SUPPLIED DATA section start

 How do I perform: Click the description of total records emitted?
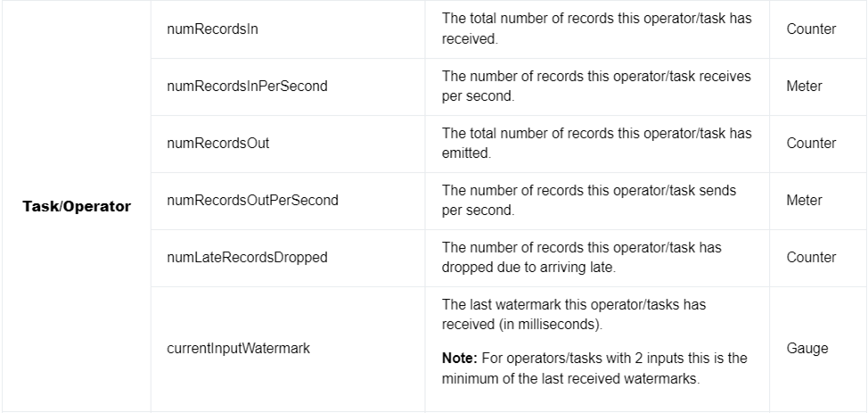[596, 144]
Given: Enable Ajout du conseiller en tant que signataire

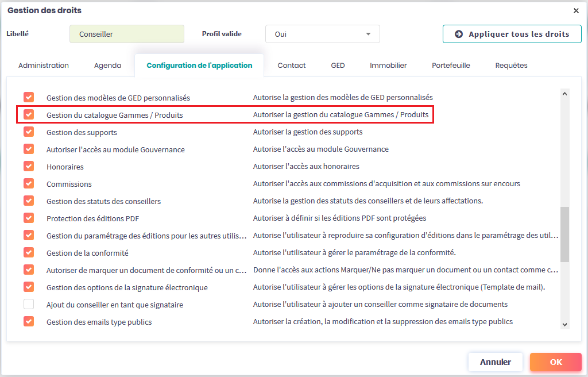Looking at the screenshot, I should pyautogui.click(x=29, y=304).
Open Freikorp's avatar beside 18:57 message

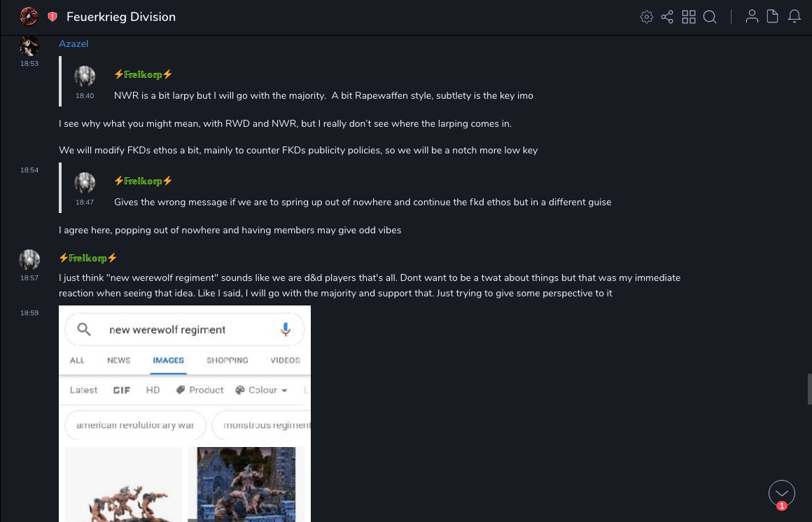(29, 260)
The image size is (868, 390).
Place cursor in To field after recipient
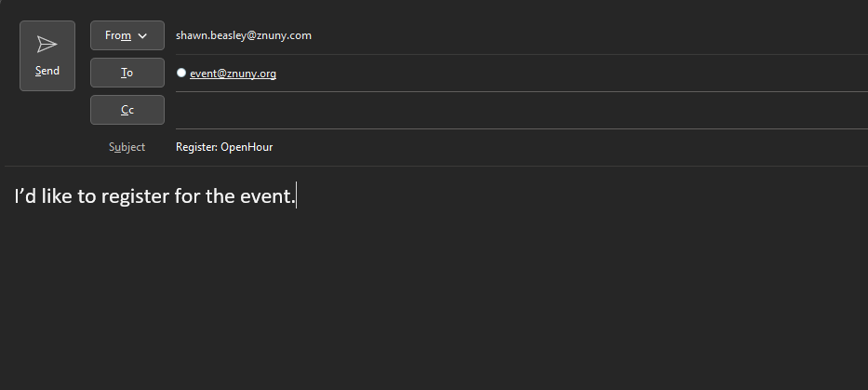pos(558,74)
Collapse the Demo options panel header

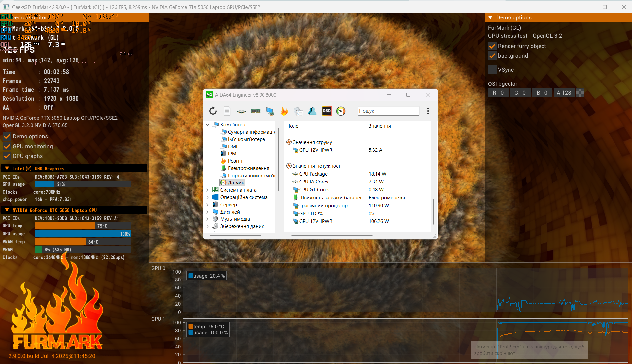click(x=490, y=17)
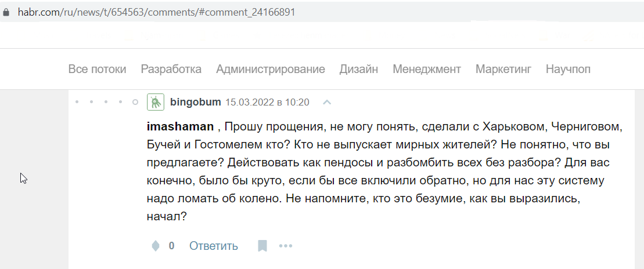Open the Все потоки section
The image size is (644, 269).
coord(98,70)
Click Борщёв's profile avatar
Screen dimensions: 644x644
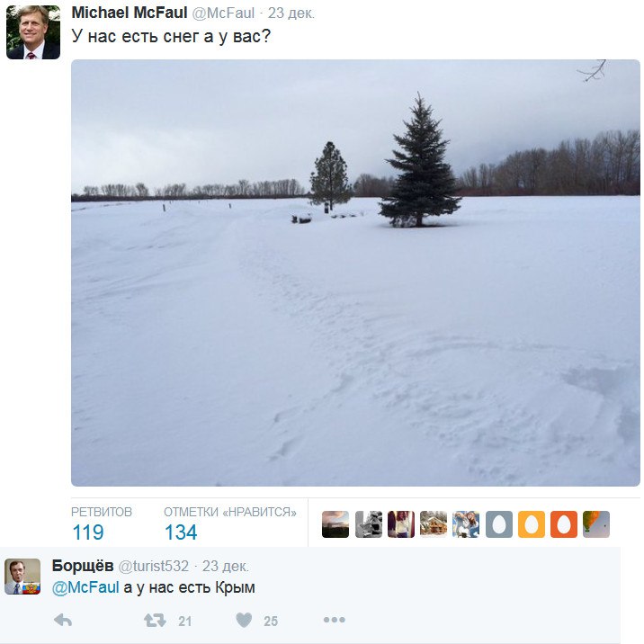point(23,577)
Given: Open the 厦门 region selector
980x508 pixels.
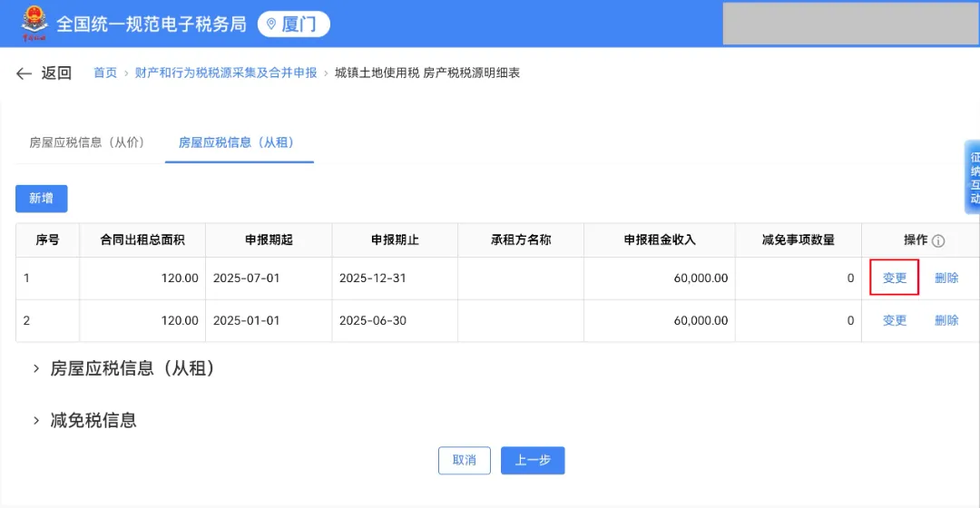Looking at the screenshot, I should point(294,24).
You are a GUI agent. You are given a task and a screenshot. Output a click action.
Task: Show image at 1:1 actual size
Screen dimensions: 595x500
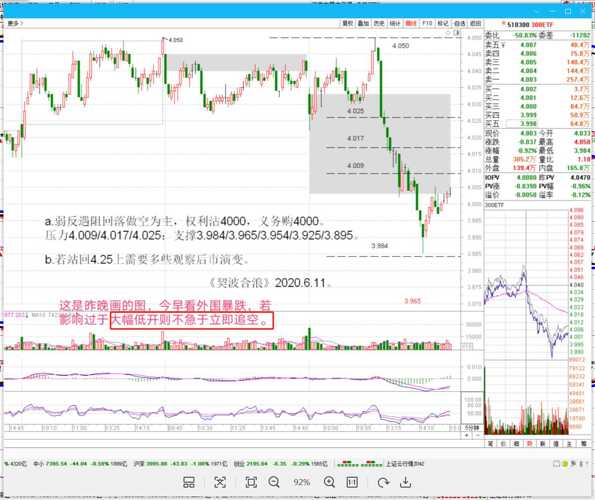click(352, 482)
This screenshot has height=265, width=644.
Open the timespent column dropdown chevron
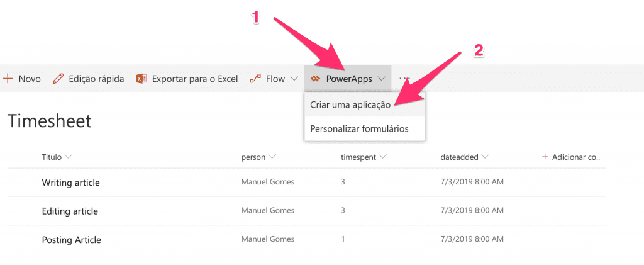click(x=383, y=157)
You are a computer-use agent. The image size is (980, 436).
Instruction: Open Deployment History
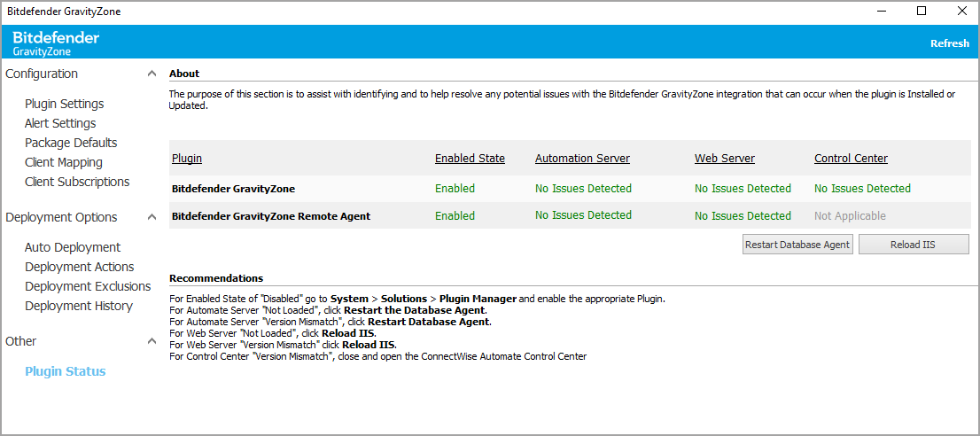pos(79,306)
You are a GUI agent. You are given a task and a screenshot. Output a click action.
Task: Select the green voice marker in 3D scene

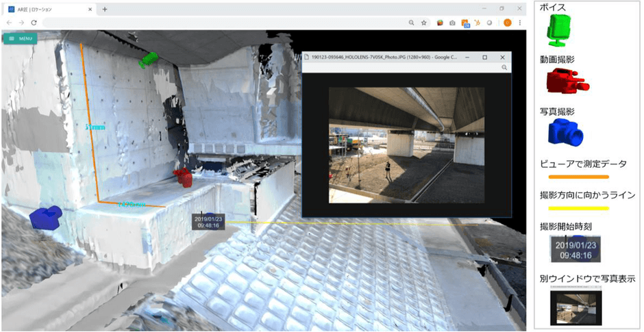[149, 60]
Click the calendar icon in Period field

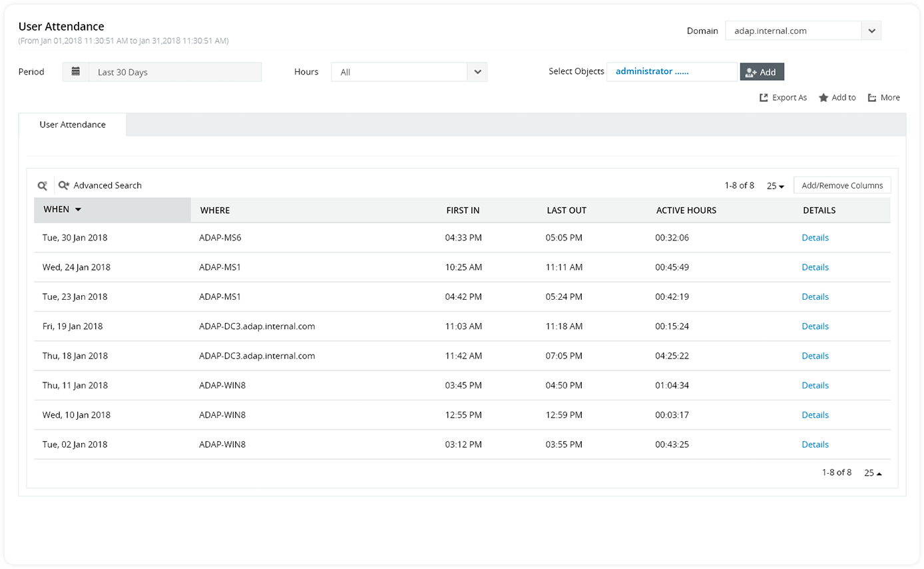coord(76,72)
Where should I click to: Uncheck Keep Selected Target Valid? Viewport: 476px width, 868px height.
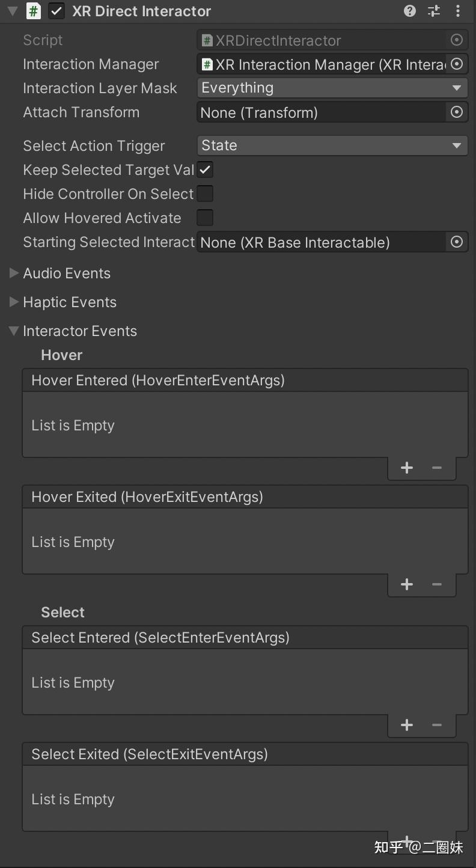click(204, 170)
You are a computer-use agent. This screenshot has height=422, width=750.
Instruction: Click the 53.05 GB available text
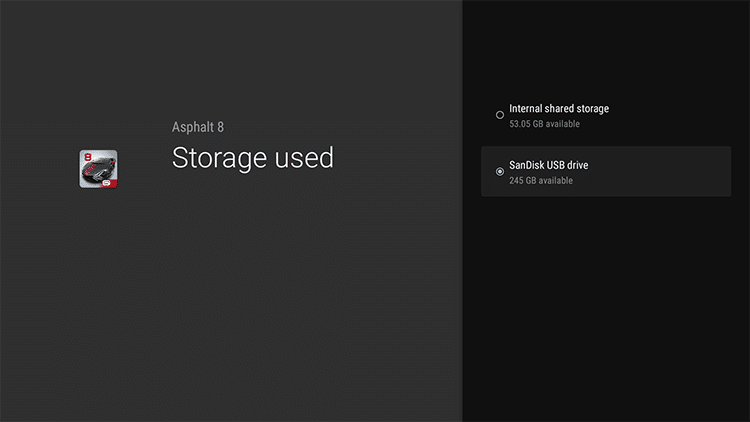[x=544, y=124]
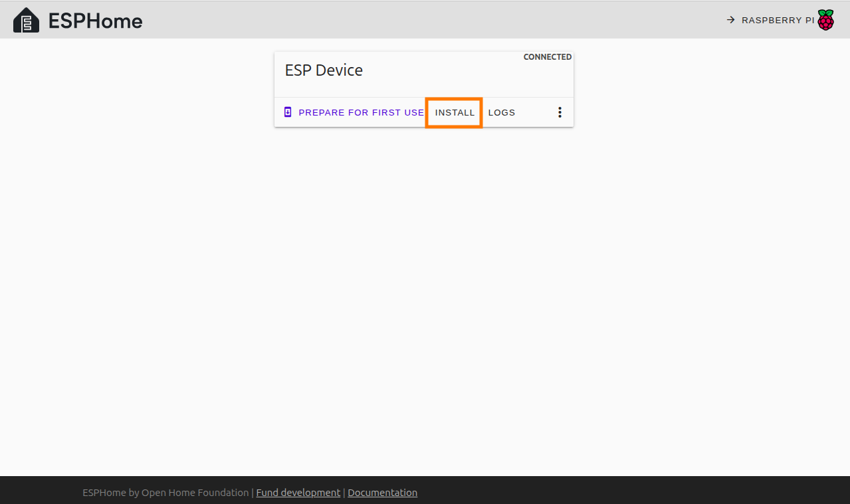Click the CONNECTED status label
The width and height of the screenshot is (850, 504).
click(547, 56)
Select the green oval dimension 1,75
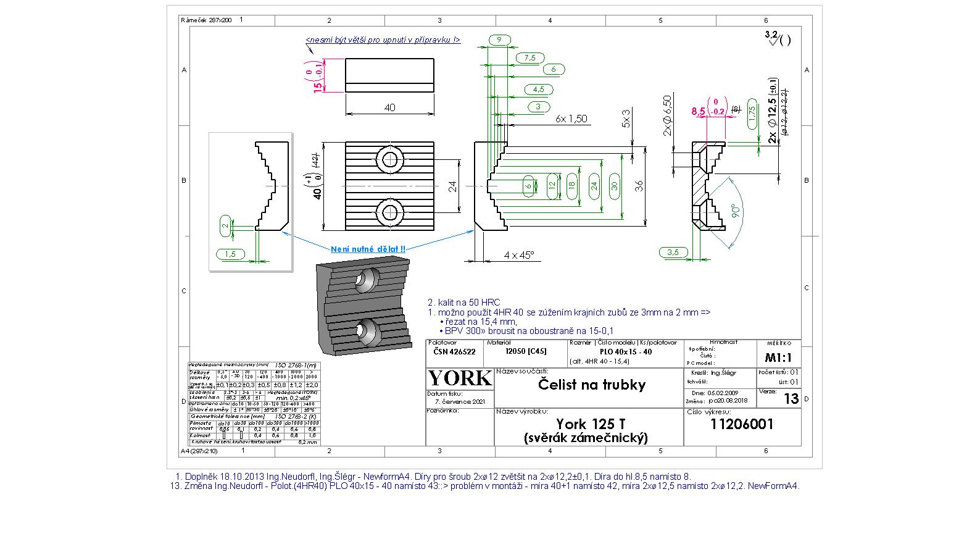The height and width of the screenshot is (560, 980). [x=752, y=114]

SUPPLIED DATA section end

YOUR OBJECTIVE>
Quote verbatim the final run of lines in the material above, from the line that contains "Instruction: Click the" through the very last line, excluding any pictures.

WORKED SOLUTION>
Instruction: Click the 53.05 GB available text
[x=544, y=124]
Click the CONNECTED status label
The width and height of the screenshot is (850, 504).
click(547, 56)
Select the green oval dimension 1,75
The height and width of the screenshot is (560, 980). [x=752, y=114]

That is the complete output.